■ Information supplied:
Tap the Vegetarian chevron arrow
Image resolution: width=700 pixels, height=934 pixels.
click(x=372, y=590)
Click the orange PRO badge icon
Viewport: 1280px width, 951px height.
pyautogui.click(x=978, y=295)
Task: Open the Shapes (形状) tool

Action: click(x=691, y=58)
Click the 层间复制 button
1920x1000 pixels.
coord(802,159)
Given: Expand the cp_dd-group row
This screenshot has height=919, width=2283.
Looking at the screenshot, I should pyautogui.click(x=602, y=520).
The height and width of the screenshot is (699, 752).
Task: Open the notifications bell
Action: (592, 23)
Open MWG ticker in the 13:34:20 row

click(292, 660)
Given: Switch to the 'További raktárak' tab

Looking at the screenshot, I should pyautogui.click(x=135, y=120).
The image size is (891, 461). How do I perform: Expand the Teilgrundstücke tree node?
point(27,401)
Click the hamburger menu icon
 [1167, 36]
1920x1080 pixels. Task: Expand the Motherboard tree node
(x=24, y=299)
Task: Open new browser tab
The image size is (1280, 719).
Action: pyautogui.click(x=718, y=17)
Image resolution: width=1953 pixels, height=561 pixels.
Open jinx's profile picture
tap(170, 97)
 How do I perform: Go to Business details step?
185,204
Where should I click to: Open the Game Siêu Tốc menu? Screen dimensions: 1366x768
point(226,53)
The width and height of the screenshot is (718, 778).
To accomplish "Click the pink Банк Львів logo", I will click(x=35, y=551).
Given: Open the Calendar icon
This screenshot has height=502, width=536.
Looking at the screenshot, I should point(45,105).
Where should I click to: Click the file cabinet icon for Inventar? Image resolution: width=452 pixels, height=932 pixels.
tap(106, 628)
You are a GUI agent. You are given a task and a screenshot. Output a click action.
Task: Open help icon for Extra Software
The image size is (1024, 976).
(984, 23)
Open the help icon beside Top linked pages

■ What the exercise asks:
Rewrite the listing above, swapping "hamburger" for "three-bar" and leaving everything else unchanged.

■ Task result:
Tap the Vegetarian chevron arrow
Image resolution: width=700 pixels, height=934 pixels.
click(x=372, y=590)
Click the orange PRO badge icon
Viewport: 1280px width, 951px height.
pyautogui.click(x=978, y=295)
Task: Open the Shapes (形状) tool

Action: click(x=691, y=58)
Click the 层间复制 button
1920x1000 pixels.
coord(802,159)
Given: Expand the cp_dd-group row
This screenshot has height=919, width=2283.
Looking at the screenshot, I should pyautogui.click(x=602, y=520).
The height and width of the screenshot is (699, 752).
Task: Open the notifications bell
Action: (592, 23)
Open MWG ticker in the 13:34:20 row

click(292, 660)
Given: Switch to the 'További raktárak' tab

Looking at the screenshot, I should pyautogui.click(x=135, y=120).
The image size is (891, 461). How do I perform: Expand the Teilgrundstücke tree node?
point(27,401)
Click the three-bar menu icon
 [1167, 36]
1920x1080 pixels. Task: Expand the Motherboard tree node
(x=24, y=299)
Task: Open new browser tab
The image size is (1280, 719).
Action: pyautogui.click(x=718, y=17)
Image resolution: width=1953 pixels, height=561 pixels.
Open jinx's profile picture
tap(170, 97)
 How do I perform: Go to Business details step?
185,204
Where should I click to: Open the Game Siêu Tốc menu? Screen dimensions: 1366x768
point(226,53)
The width and height of the screenshot is (718, 778).
To accomplish "Click the pink Банк Львів logo", I will click(x=35, y=551).
Given: Open the Calendar icon
This screenshot has height=502, width=536.
Looking at the screenshot, I should point(45,105).
Where should I click to: Click the file cabinet icon for Inventar? Image resolution: width=452 pixels, height=932 pixels.
tap(106, 628)
You are a GUI agent. You are given a task and a screenshot. Output a click action.
Task: Open help icon for Extra Software
The image size is (1024, 976).
(984, 23)
Open the help icon beside Top linked pages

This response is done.